What exactly was destroyed in the Great Recession?

Thanks for the interesting answers so far, especially Carl Pham’s thorough one.

So I wonder if what is really going on is whether the recession was, at bottom, a miscalculation of the economy-wide stream of desires.

Goods and services, presumably, don’t have intrinsic value outside of people’s desires, as represented by what they are willing to spend money on. But this willingness is based both on one’s own enjoyment of the goods and services purchased and the ability to resell those goods and services later.

In the housing market, then, people thought that people would keep buying houses – and they had for quite a while, because of the general perception that other people would keep buying houses. But when subprime loans started defaulting at higher rates than normal, buyers at the margins weren’t willing to pay as much – desire dropped – and this cascaded backwards, prompting everyone else to recalculate what the market desired.

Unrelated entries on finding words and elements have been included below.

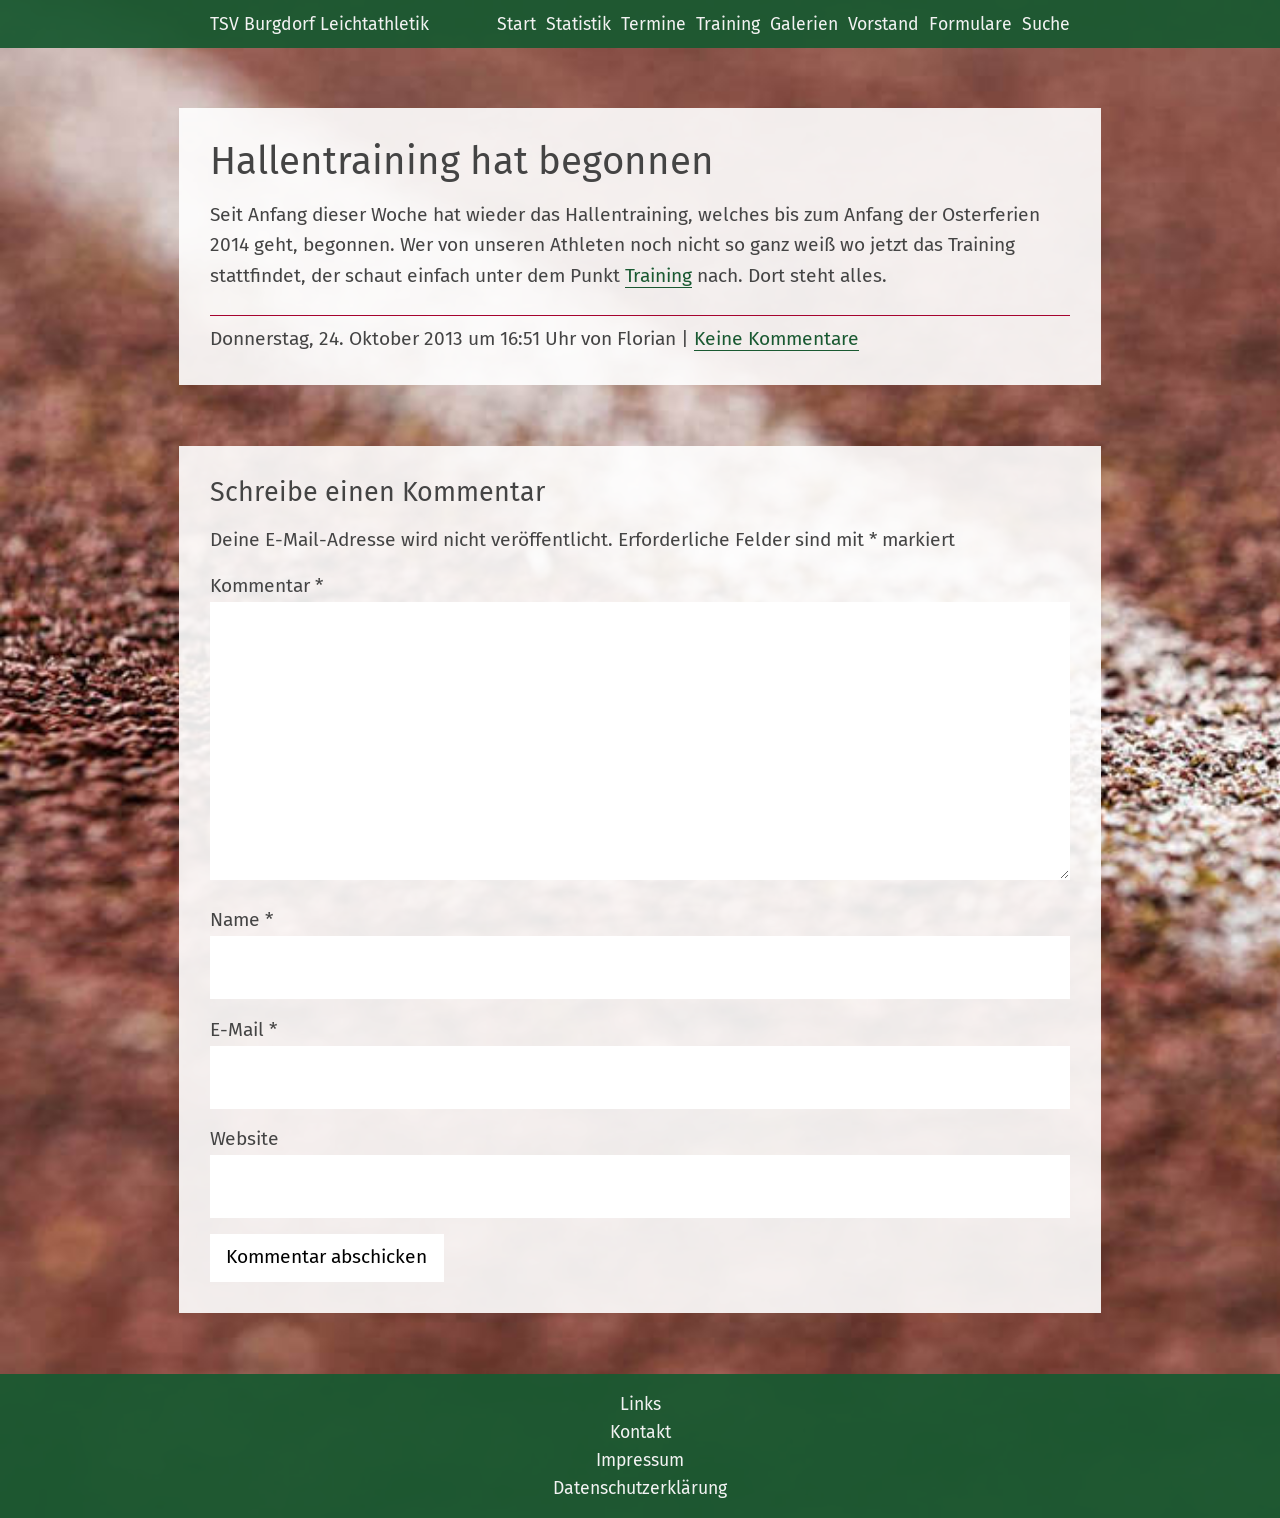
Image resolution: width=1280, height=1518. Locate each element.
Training (728, 24)
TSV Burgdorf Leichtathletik (319, 24)
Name (241, 919)
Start (516, 24)
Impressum (640, 1460)
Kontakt (640, 1432)
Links (640, 1404)
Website (244, 1138)
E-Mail (243, 1029)
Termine (653, 24)
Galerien (804, 24)
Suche (1046, 24)
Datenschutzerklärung (640, 1488)
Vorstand (883, 24)
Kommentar (266, 585)
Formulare (970, 24)
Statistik (578, 24)
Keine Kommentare (776, 338)
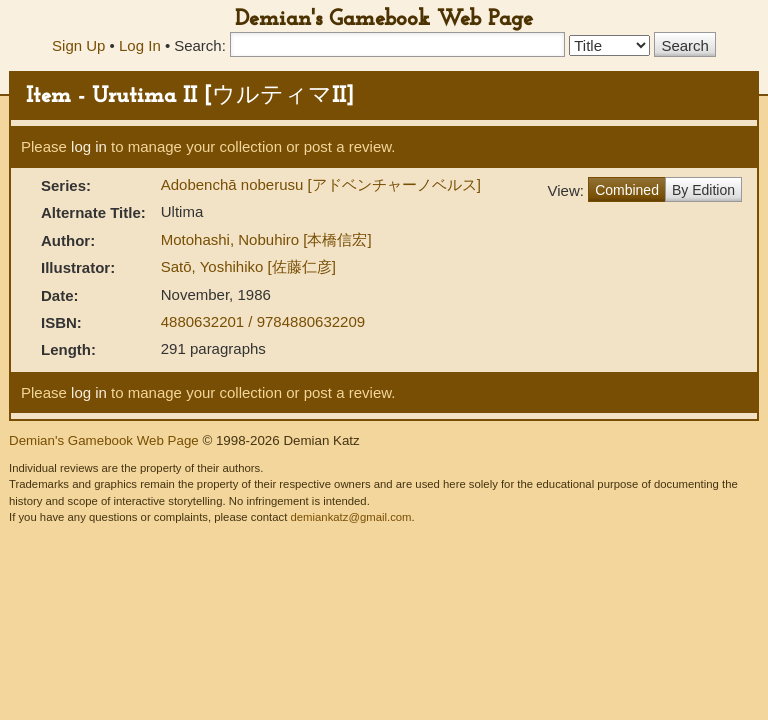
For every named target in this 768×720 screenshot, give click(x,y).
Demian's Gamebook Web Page (384, 19)
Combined (627, 190)
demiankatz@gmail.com (350, 517)
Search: (200, 45)
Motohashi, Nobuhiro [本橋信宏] (266, 239)
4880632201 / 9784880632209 (263, 321)
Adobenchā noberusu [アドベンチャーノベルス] (321, 184)
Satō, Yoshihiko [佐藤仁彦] (248, 266)
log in (89, 146)
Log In (140, 45)
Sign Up (78, 45)
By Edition (703, 190)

When value was lost in the housing market, then, what that effectively meant was that people now knew the long-term stream-of-desire was not what they thought it was.

All the transactions based on that shared understanding then ground to a halt, and it then became like a billion-legged centipede trying to turn itself around when the legs couldn’t know in advance which direction each of the other legs had decided.

It became, in other words, a giant coordination problem.

But it comes down, eventually, to people’s desire to exchange the real resources underlying the currency for other goods and services – a desire heavily influenced by a clear knowledge of everyone else’s collective desires. When that consensus falls apart, people cannot effectively plan for the future and all the production grinds to a halt.

Is that about right?

This is incorrect history. Hoover increased the federal budget by 50%, that is not what the Austrians would recommend. Furthermore after WW2 government spending dropped by 75% and there were only two years in the immediate aftermath that had a surplus. It was the booming economy that allowed the debt to go to a safe range and not vice versa.

In broad terms, that’s a good summary, as long as you take out “real.” “Acknowledged” might be a better term. Positive growth in productivity underlies this desire, so that’s an even more important factor.

But it’s critical to remember how much of what we recognize as success occurs at the margins. Look at this table of GDP. Production did not grind to a halt in 2008 and 2009. It went down by about two percent and then recovered that in 2010.

Nothing ever changes in this formula. Dickens said it memorably: “Annual income twenty pounds, annual expenditure nineteen [pounds] nineteen [shillings] and six [pence], result happiness. Annual income twenty pounds, annual expenditure twenty pounds ought and six, result misery.”

Money, and even ownership, is just a story. It’s a story that convinces people to work together in a certain way, much like the stories of religion or myth binds communities.

Over time, we’ve created nifty little plot devices, like credit or banking, that allow us to do cool stuff with out storytelling power. We can create stories, underpinned by these plot devices, that allow us to work collectively to finance huge buildings or create security in our old age.

Over time, however, these plot devices have become much, much more complex, with sub-plots upon sub-plots, to the point that you really can’t follow them all. And at times, you end up with places where the plot begins to fray-- there are contradictions, dropped storylines, and places where the plot has just wandered so far from the main storyline where people stop believing. With a lot of clever storyteller, all trying to come up with a believable story that benefits them, it’s bound to happen.

We had a story that mortgage securities were safe investments. The subplots there got so complex that it took a while to realize the plot had stopped making sense long ago. Then we had a story that houses would grow in value indefinitely. This plot got so out of control that people just lost their suspension of disbelief. It got to the point in the novel where it’s so unbelievable that people say “now wait a minute, that can’t be what happens next!” And so people stopped doing whatever it was that the story had them doing, much like you might stop going to church if you realize your holy book makes no sense to you.

And when that happens, there is a bit of panic and confusion as people don’t know what to do. Eventually a new believable narrative emerges, and people move on to that storyline.